Muitas vezes, pensando sobre o quanto tenho sido abençoado, conformado com o  muito que tenho – sim, porque, para mim, ter um bom emprego, saúde e uma família é o quanto basta – , fico pensando nas pessoas que não tiveram a mesma, digamos, sorte que eu; mas também não deixo de pensar naquelas que ambicionam demais, e que, pela ambição, são capazes de qualquer coisa.

Não tenho, portanto, do que reclamar.

Poder? Não sei a sua dimensão. Não sei usá-lo em proveito próprio.

Dinheiro? Dele não cuido. Não raro, o que coloco em minhas mãos, de tão desatento, costumo não dar conta da sua existência.

Bens matérias? Quero-os apenas para ter o mínimo de conforto. Não tenho nenhuma volúpia materialista. Não sou movido pelo quanto mais, melhor. Com pouca coisa fico satisfeito.

Realização profissional? Sim, sou realizado. Não posso querer mais. E quem não almeja a além do que é possível, não sofre quando lhe subtraem o poder, ou parte do poder.

Autor: Jose Luiz Oliveira de Almeida

José Luiz Oliveira de Almeida é membro do Tribunal de Justiça do Estado do Maranhão. Foi promotor de justiça, advogado, professor de Direito Penal e Direito Processual Penal da Escola da Magistratura do Estado do Maranhão (ESMAM) e da Universidade Federal do Maranhão (UFMA).

3 comentários em “Nos momentos difíceis”

  1. O texto reporta-me ao filósofo Epicuro; este pensador via no cumprimento do dever, um serviço à humanidade. Procurava aplicar a sua filosofia à prática. Suas referências de observância da vida, seriam as melhores maneiras de medir o que é bom ou ruim.

    Em todos os tempos a maior busca de toda a humanidade é a felicidade, para muitos que vivem no sistema capitalista, ser feliz é ser bem-sucedido tanto financeiramente como afetivamente. Pois na busca da felicidade nos dias atuais, há uma tentativa capitalista de formalizar e com isso cada vez mais uniformizar e imbecilizar o pensamento, dando origem à formação de um novo ethos que visa o fácil, o banal, o supérfluo, o lucro, o poder, o óbvio, que surge a partir de uma mentalidade imediatista, calculadora e trivial, que está disfarçada de um aparente “saber viver”.
    Para possuirmos uma alma tranquila, devemos ter autossuficiência, que gera uma espécie diferenciada de amor que é o chamado “amor FATI” (Para Nietzsche, “amor fati” é amar o inevitável, ou seja, “ser, antes de tudo, um forte”, sem reclamar da vida, sendo indiferente ao sofrimento que corresponde à aceitação integral da vida em todos os aspectos até os mais duros e cruéis), esta ideia de amor está ligada a atitude de sempre querer apenas o necessário..
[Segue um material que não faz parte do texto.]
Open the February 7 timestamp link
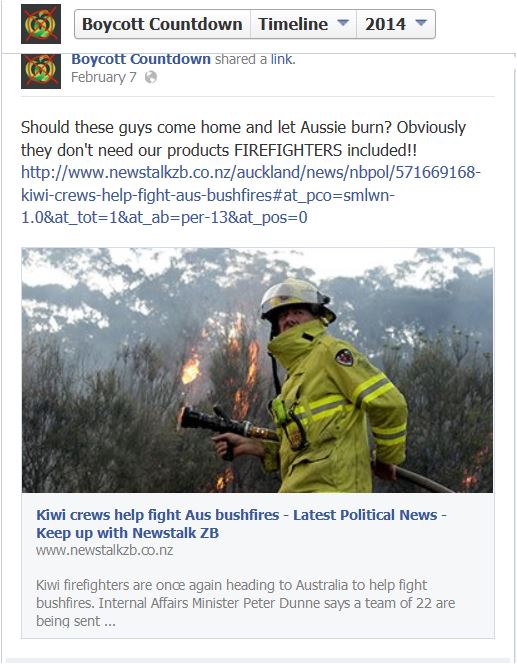The width and height of the screenshot is (517, 664). tap(104, 77)
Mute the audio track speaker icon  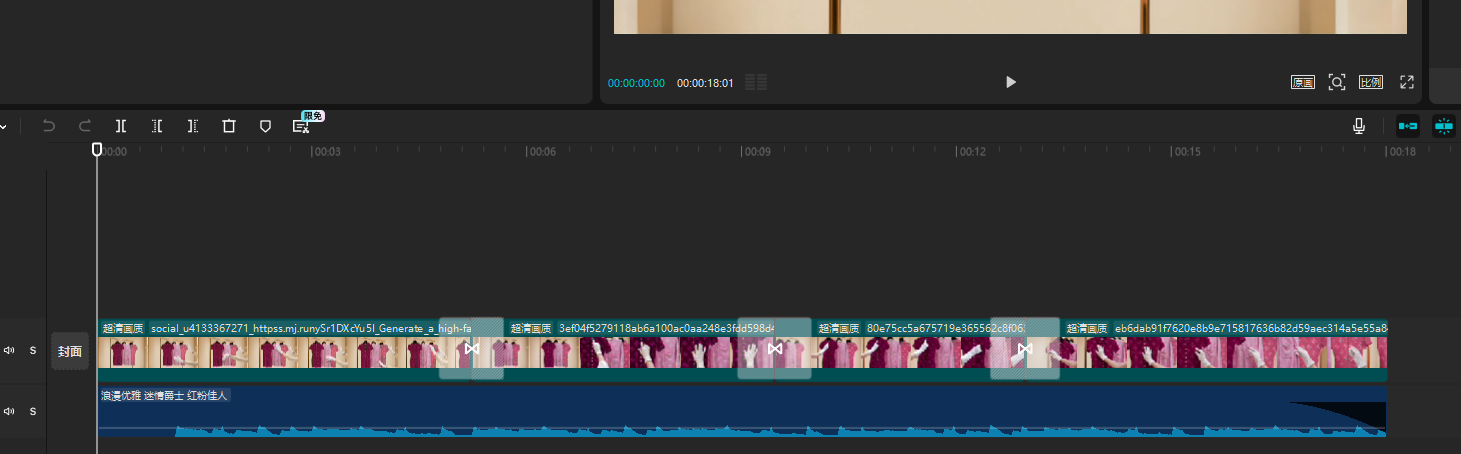(9, 411)
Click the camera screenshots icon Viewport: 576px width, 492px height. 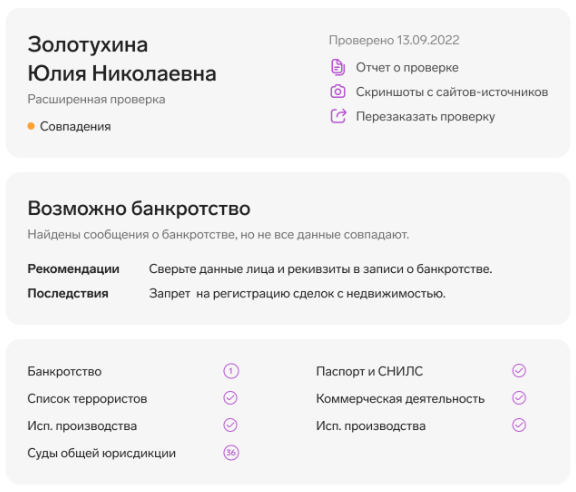pyautogui.click(x=338, y=91)
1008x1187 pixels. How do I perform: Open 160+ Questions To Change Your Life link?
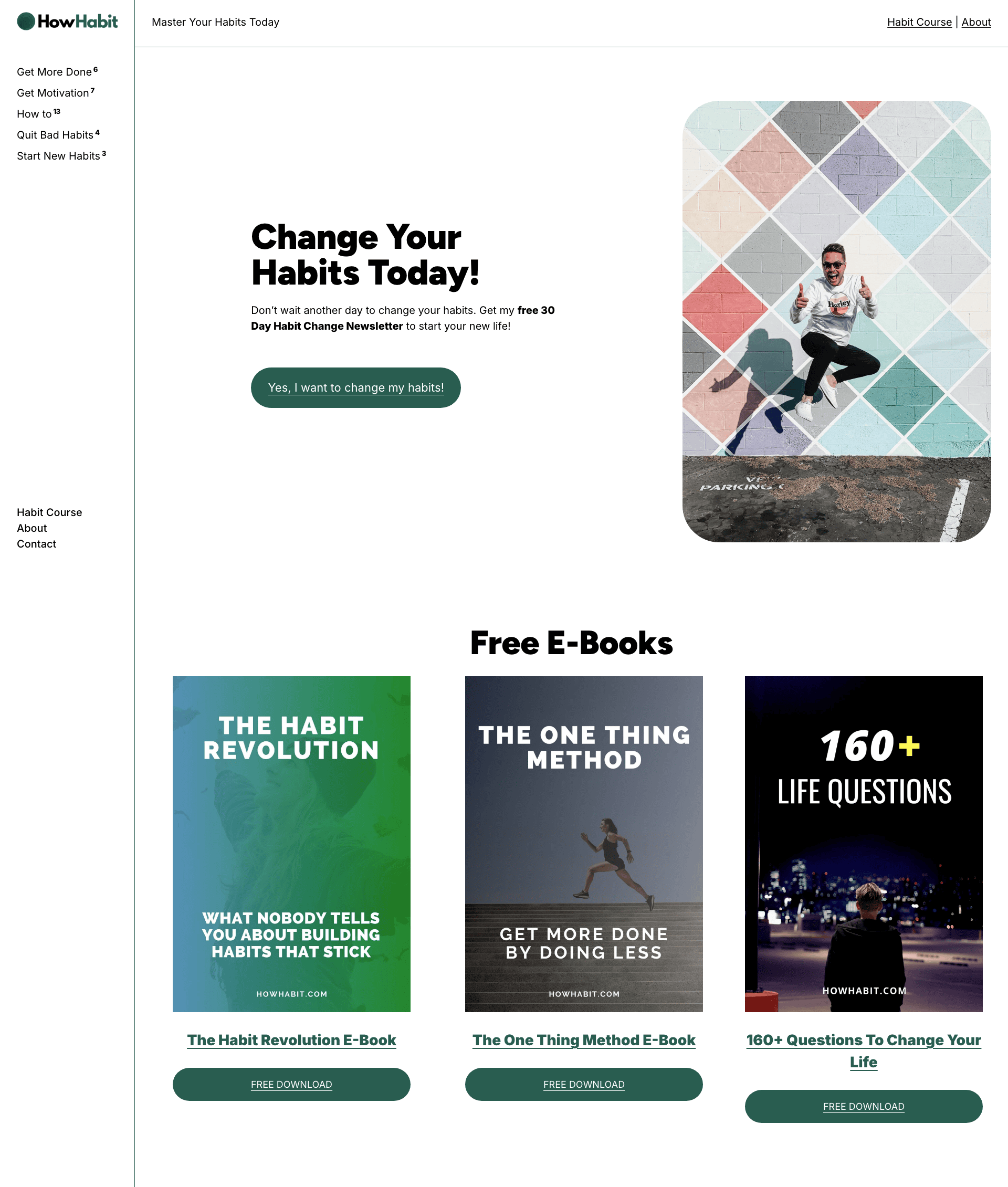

    Logo, devemos observar que a conduta relatada no texto, é perfeitamente visualizada na prática, compatível em absoluto com o comportamento social e particular; expressa e é formador de opinião. Sugere um exercício, para adquirirmos o autocontrole, o domínio sobre si mesmo, que implica em livrar-se dos excessos e dos vícios, adquirindo dessa forma o equilíbrio necessário para possuirmos uma tranquilidade espiritual, que é fundamental para conseguir uma vida feliz e colocar nossa felicidade acima das circunstancias.

    Assim, este tipo de retidão, reflete no modo de agir e pensar sobre nossos próprios pensamentos; para que o Ser Humano venha constituir-se novamente, ser útil à coletividade e em sua pluralidade de pessoa humana, adquirir forças para resistir os vazios das ilusões guarnecidas com todas as suas representações.. que muitas vezes, habitam as nossas vidas.

  2. Comecei a acessar hoje o site. O encontrei por acaso buscando pesquisar assuntos correlatos. Encontrei mais do que achava que iria encontrar. Muito interessantes as colocações e considerações. Com tanta matéria a se lida, creio que me tornarei assídua.

  3. Comecei a acessar hoje o site. O encontrei por acaso buscando pesquisar assuntos correlatos. Encontrei mais do que achava que iria encontrar. Muito interessantes as colocações e considerações. Com tanta matéria a seR lida, creio que me tornarei assídua.